■ What to work on:
Apart from the pictures, every record here must be copied word for word.

'''

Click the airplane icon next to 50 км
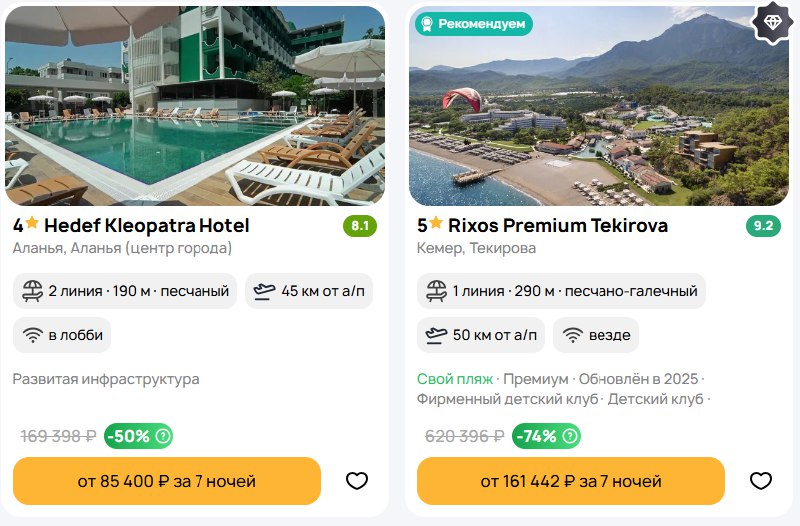800x526 pixels. [437, 335]
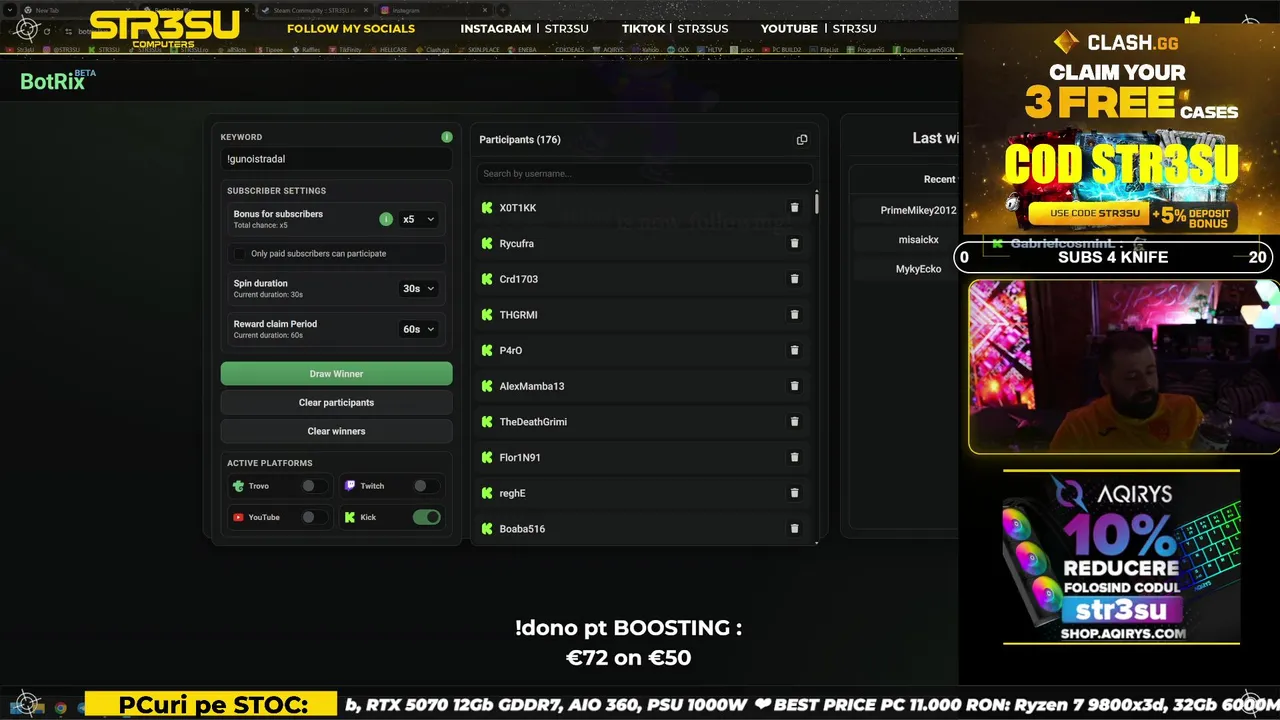Open the 60s reward claim period dropdown
This screenshot has height=720, width=1280.
click(x=419, y=329)
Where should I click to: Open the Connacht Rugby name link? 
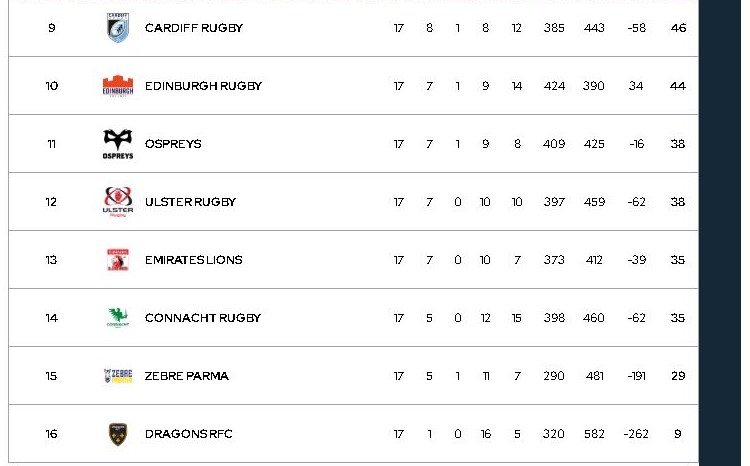(203, 318)
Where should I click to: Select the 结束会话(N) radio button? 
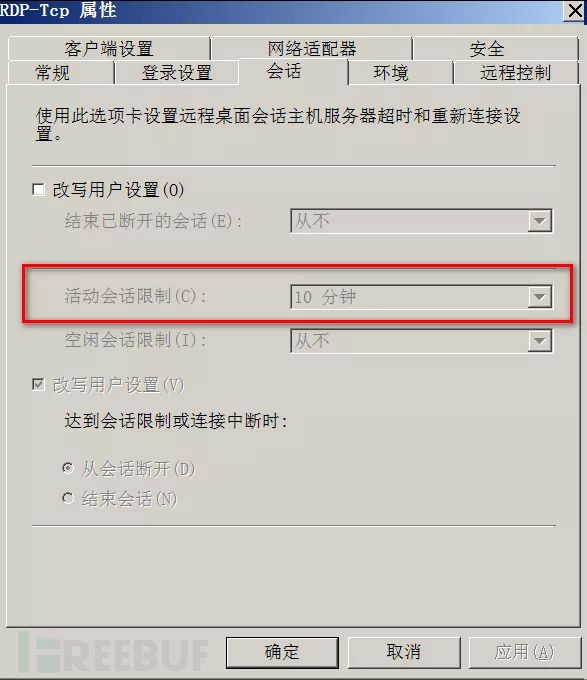68,498
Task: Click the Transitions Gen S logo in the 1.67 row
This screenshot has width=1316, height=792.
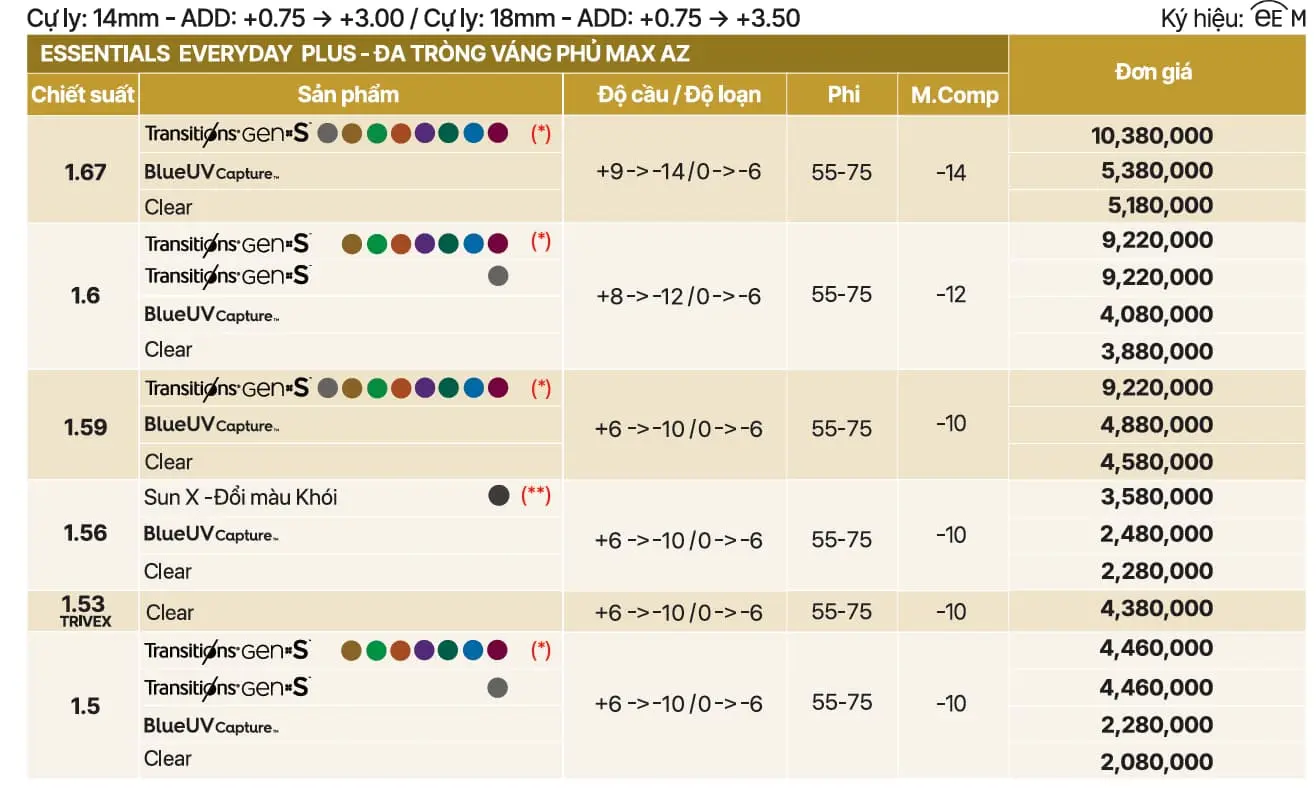Action: tap(228, 133)
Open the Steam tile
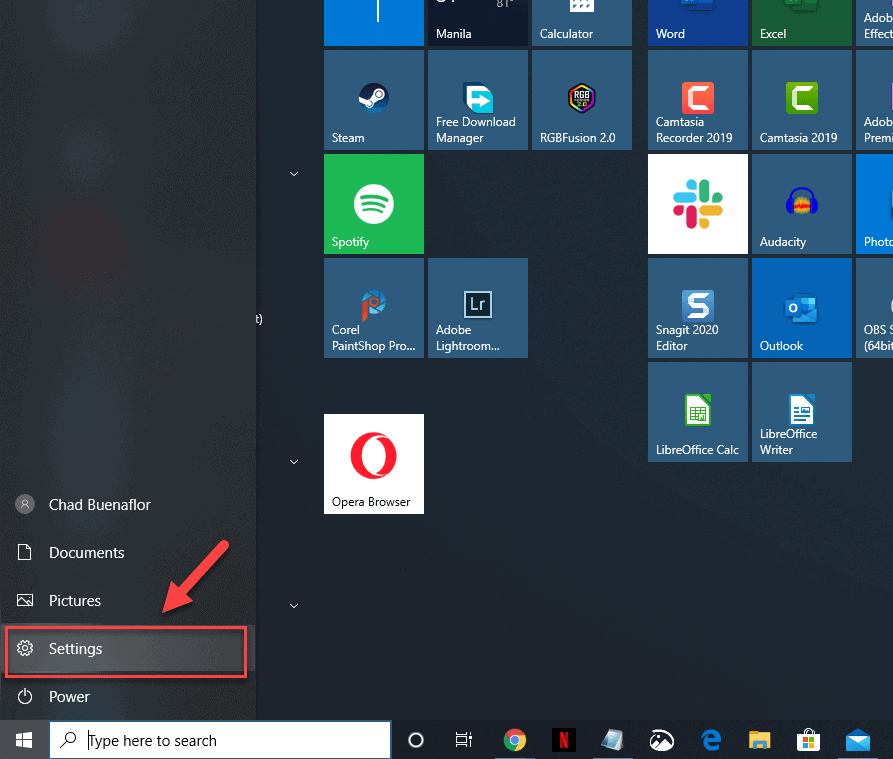The width and height of the screenshot is (893, 759). [374, 100]
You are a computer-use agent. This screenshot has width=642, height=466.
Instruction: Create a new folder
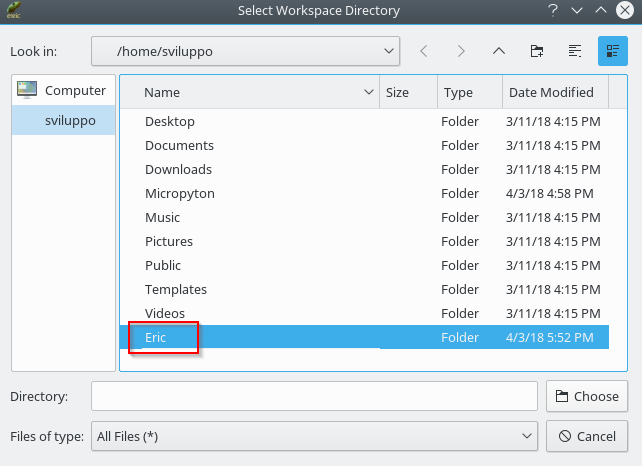point(537,51)
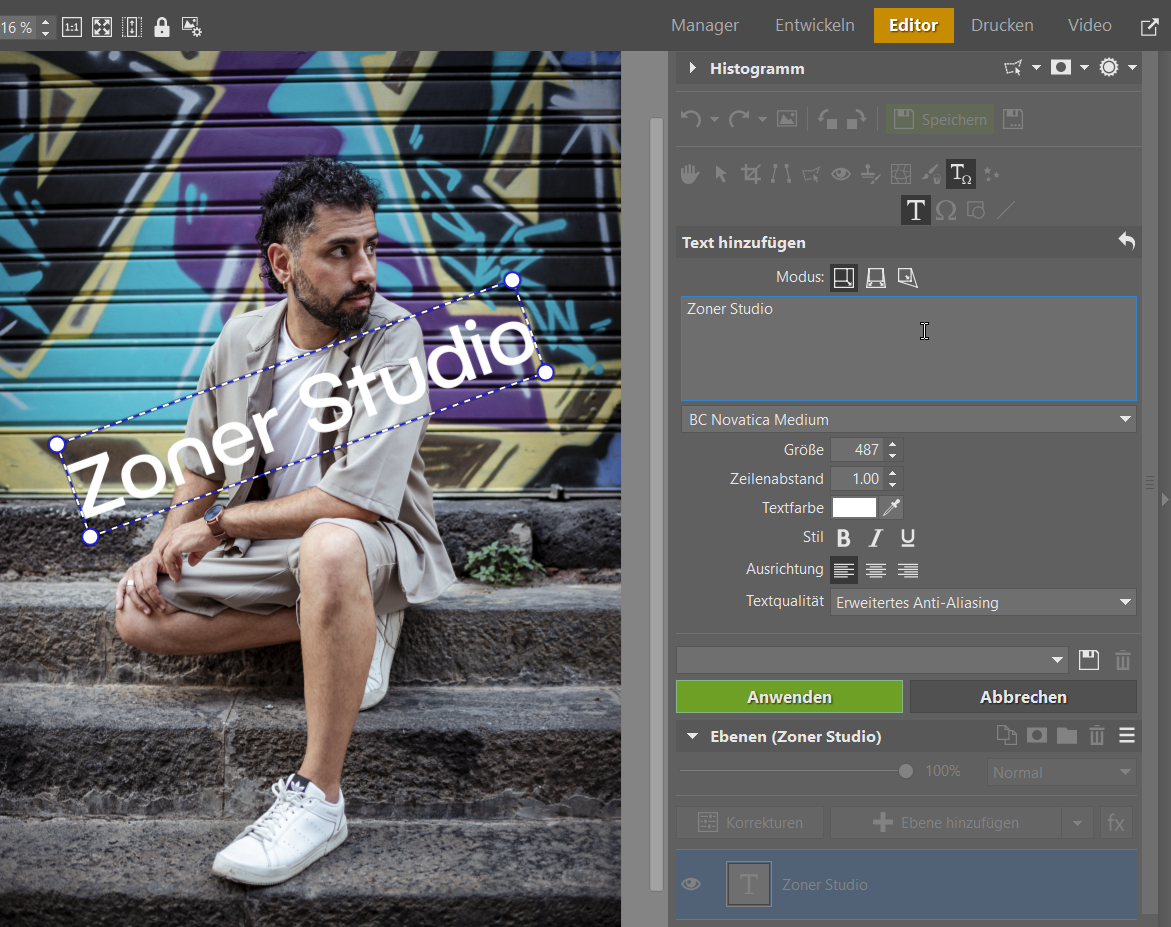Select the red-eye tool icon
1171x927 pixels.
pos(841,175)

'''

■ Task result:
Click the airplane icon next to 50 км
800x526 pixels. [437, 335]
Open the 60s reward claim period dropdown
This screenshot has height=720, width=1280.
click(x=419, y=329)
Where should I click to: Open the Connacht Rugby name link? 
(203, 318)
Where should I click to: Select the 结束会话(N) radio button? 
68,498
Task: Click the Transitions Gen S logo in the 1.67 row
This screenshot has width=1316, height=792.
Action: tap(228, 133)
Open the Steam tile
The width and height of the screenshot is (893, 759). [374, 100]
You are a computer-use agent. This screenshot has width=642, height=466.
Instruction: Create a new folder
point(537,51)
Select the red-eye tool icon
1171x927 pixels.
pos(841,175)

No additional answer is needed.